@ caiosa
I read on another thread that you have a short malt pipe for your 50L unit.
Here is a
simple and delicious beer to make.
DrSmurto's Landlord (link to original recipe on this forum
http://www.aussiehomebrewer.com/forum/index.php?autocom=recipedb&code=show&recipe=680)
also see the discussion about it for different versions:
http://www.aussiehomebrewer.com/forum/index.php?showtopic=29871
See post #48 here
http://www.aussiehomebrewer.com/forum/index.php?showtopic=57118&st=40 for a discussion of the short malt pipe in the 50L BM.
Grain bill for short malt pipe in 50L Braumeister (BM):
3.91 kg - 97% Marris Otter (Thomas Fawcett - England).
0.14 (140g) 3% of a nice medium to dark crystal malt (preferably English)
Original Gravity target is 1.043. Final Gravity 1.012. Bitterness approx 30 IBU. ABV 4.0%. Efficiency: 80%. Taste: delicious!
Hops
38.3 g Fuggles (4.5% AA) boiled for 60 minutes
21.2g Goldings, East Kent (5.0% AA) boiled for 20 minutes
30g Styrian Goldings (5.4% AA) thrown in when the boil is finished
If the hops you have or buy are a different Alpha Acid % (x% AA) you will need to put more or less by weight into the brew to keep the same IBU's. This needs to be calculated. These particular varieties are low AA% and don't change too much but the beer could end up too bitter than it should be if you got Fuggles at 10% AA (though not likely).

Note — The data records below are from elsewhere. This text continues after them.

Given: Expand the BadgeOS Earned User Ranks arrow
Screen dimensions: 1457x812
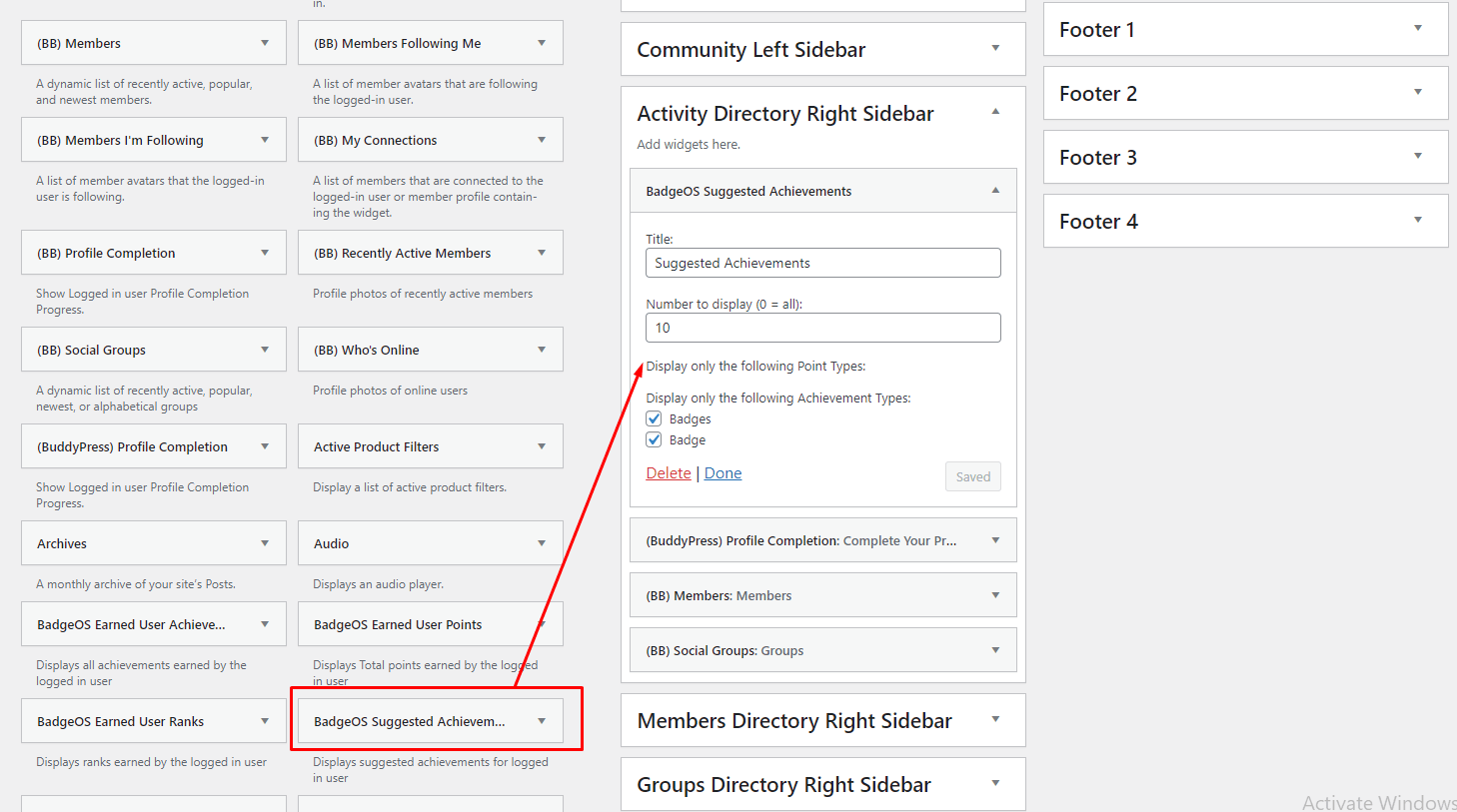Looking at the screenshot, I should tap(265, 721).
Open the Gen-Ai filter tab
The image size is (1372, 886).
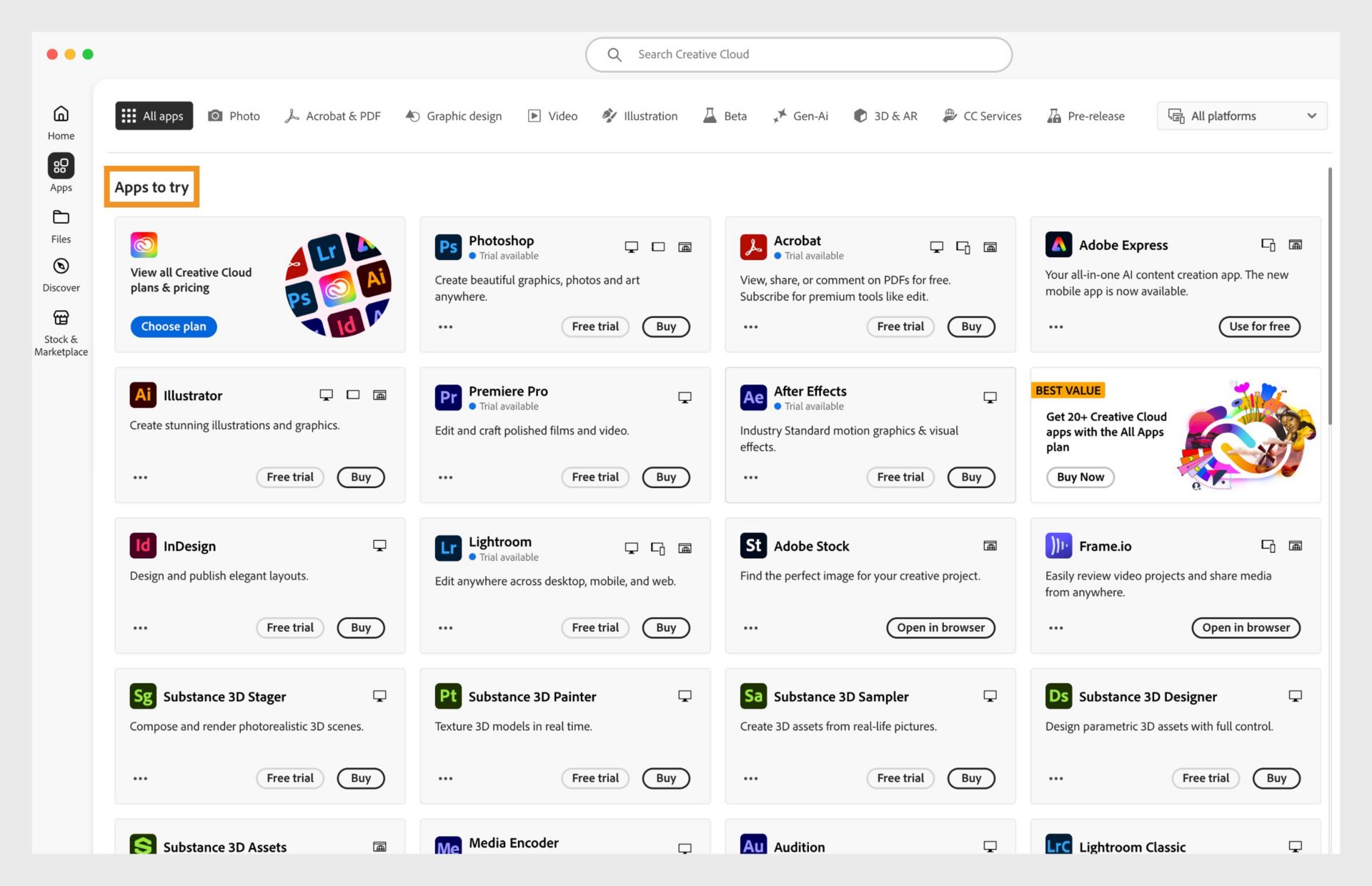point(801,115)
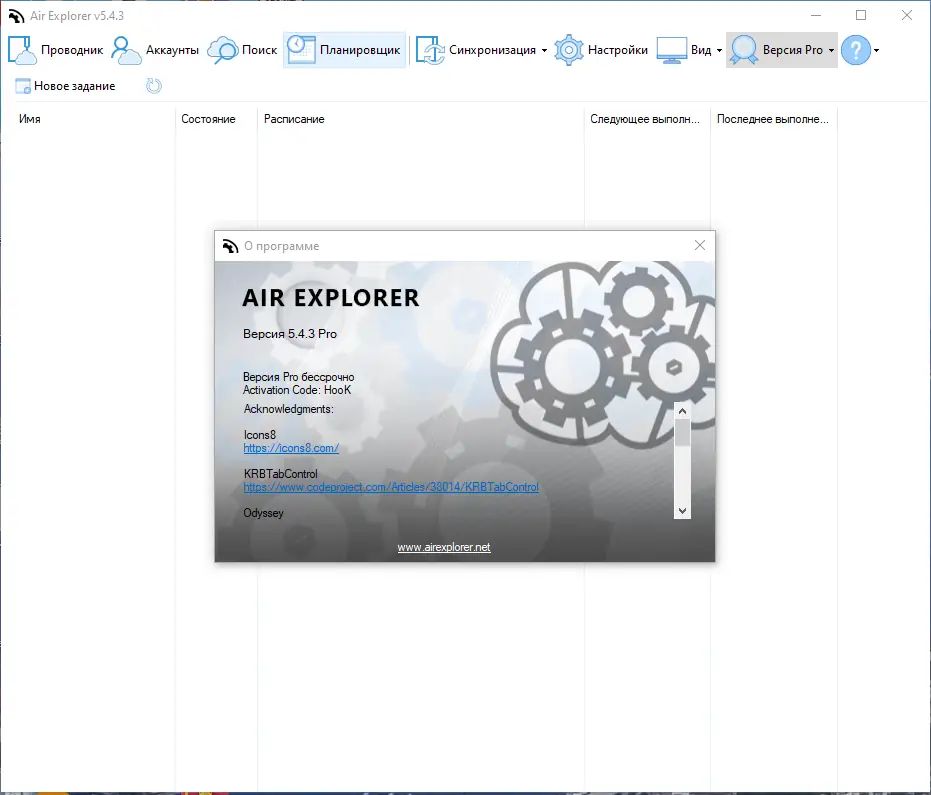Open the KRBTabControl CodeProject link
Screen dimensions: 931x795
click(391, 487)
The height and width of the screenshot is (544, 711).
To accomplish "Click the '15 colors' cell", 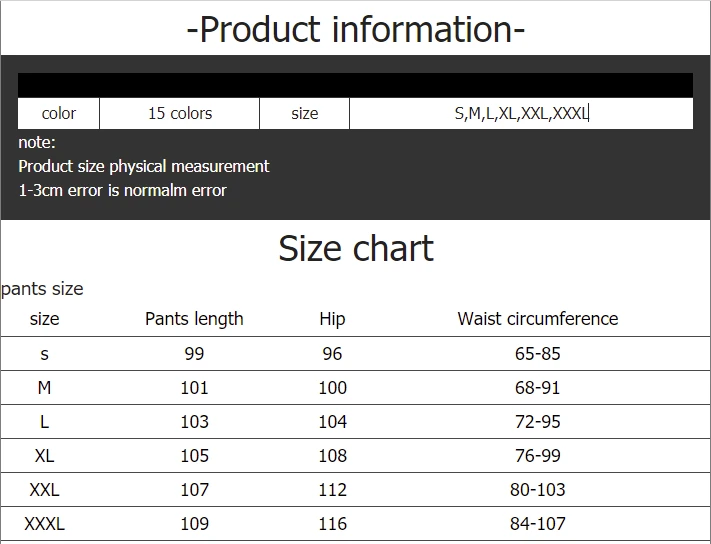I will pos(180,113).
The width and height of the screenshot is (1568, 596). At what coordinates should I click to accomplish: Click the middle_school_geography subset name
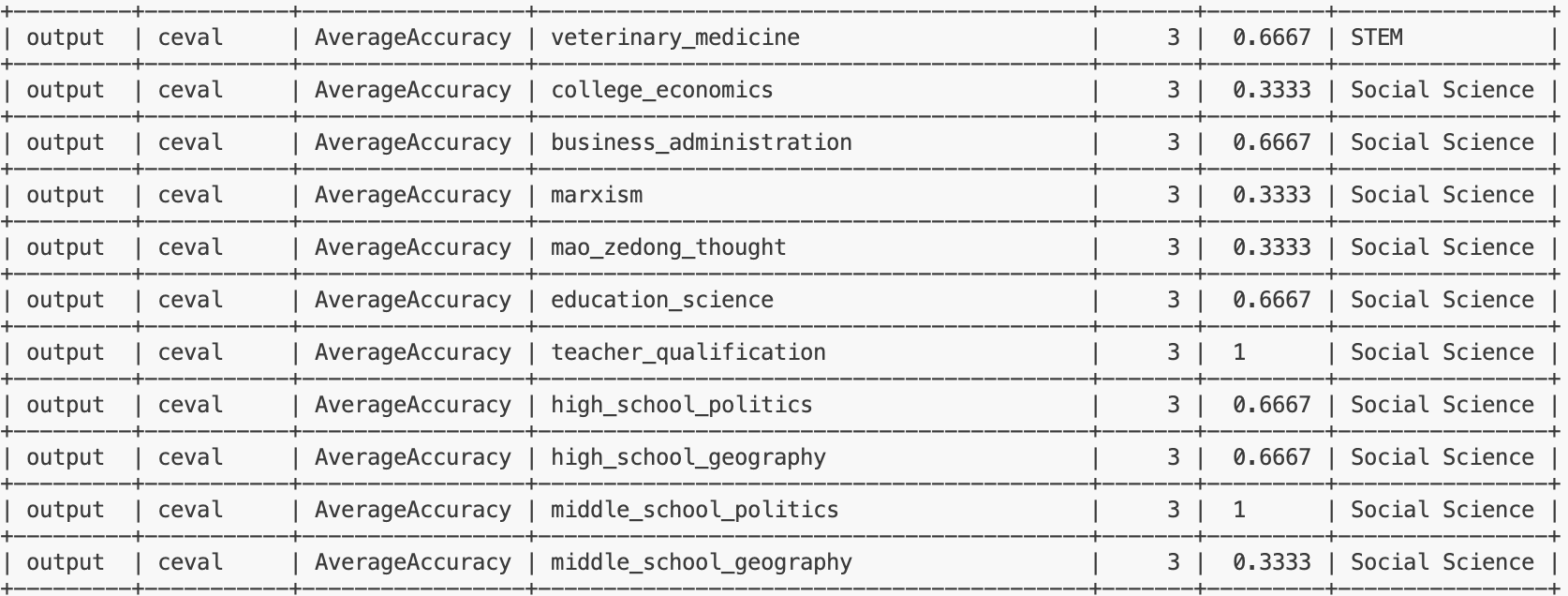coord(701,562)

Put 30L of water in to the Braumeister and turn it on. Do not put the malt pipe in until it tells you to.
Try mashing in at 50oC for a 10 minute rest and then mash at 66oC for 60 minutes, last step at 78oC for 10 minutes. Set the boil for 90 minutes.
Mash with the lid on, boil with the lid off.
When mash is finished:
Lift the malt pipe up and set on the support rail to drain into the BM. Leave the filter plate and filter on top of the grain.
Part boil an electric kettle (stop it before it has boiled) and tip 4 litres of water on top of the malt pipe, filter plate to drain back into the BM. Pour it around so all parts of the grain will get rinsed on the way through.
Start the boil sequence whilst the malt pipe is draining into the BM. You will have a period of time (15-20 minutes perhaps) until it gets up to boiling temperature for the boil phase to start.
Put the lid upside down on a bucket with one of the vents going into the bucket. Sit the malt pipe on top of the lid so that it covers the vent into the bucket. You can tip another 2 litres of hot water over the malt pipe for it to drain into the bucket. Collect the liquid from the bucket to be used for emergency purposes (for instance when it boiled you didn't end up with as much liquid as you thought because it evaporated too much. Maybe you had more trub in the bottom than you were expecting?)
Throw hops into boil at appropriate times.
With only 10 minutes of boil remaining throw half a tablet of Whirlfloc into the boil.
Now it depends on whether you have a plate chiller, an immersion chiller, a no-chill cube or whether you stick the lid on and come back tomorrow.
So you start with 30L in the BM. You pull the grain out. That removes about 4-5L of water. You sparge (or rinse) the grain with 4-5L of hot water to replace the volume that the grain removed by soaking it up. You have 30L before the boil begins. At the end of the 90 minute boil you have about 25-26L of wort. You will lose some of that to the trub and hops in the bottom of the BM - leave that gunk on the bottom in the BM. You will get about 23-24LL into your fermenter. After it has fermented you may lose a couple of litres to the yeast trub in the bottom of the fermenter. Bottled or kegged maybe 19-22L?
A brilliant yeast for this recipe is a liquid yeast: West Yorkshire Ale (Wyeast 1469).
If you want to know about what other grains you could use instead of those or what other yeast you could use, it has been asked before, see the discussion thread I linked to.
Sparging or rinsing sugars from the grains can be very important. If you need to add water to the kettle to bring it up to volume it is best to add it as sparge water. Even if you have that sparge water sitting in a bucket you can choose whether it is needed or not. If you add plain water to the kettle, it won't have contain any sugar. If you add sparge water, depending on the recipe, it may well have sugars, flavours and colours to add to the brew. When you boil the wort, water comes off through evaporation, sugar stays in; the sugar concentration gets stronger as the wort volume decreases. Therefore plain water added to the kettle adds nothing except water to evaporate, sparge water might just give some extra sugar that might mean the difference between ending up near your expected gravity or under it. If you have to add water, it may as well be sparged water. But don't throw 100L at the malt pipe in the bucket, any sugars that might be there would be too diluted and adding 1-2L (of the 100L) to the kettle near the end of the boil may not add anything usefull.
As I said in another thread, brewing software can help you plan all of these sorts of things.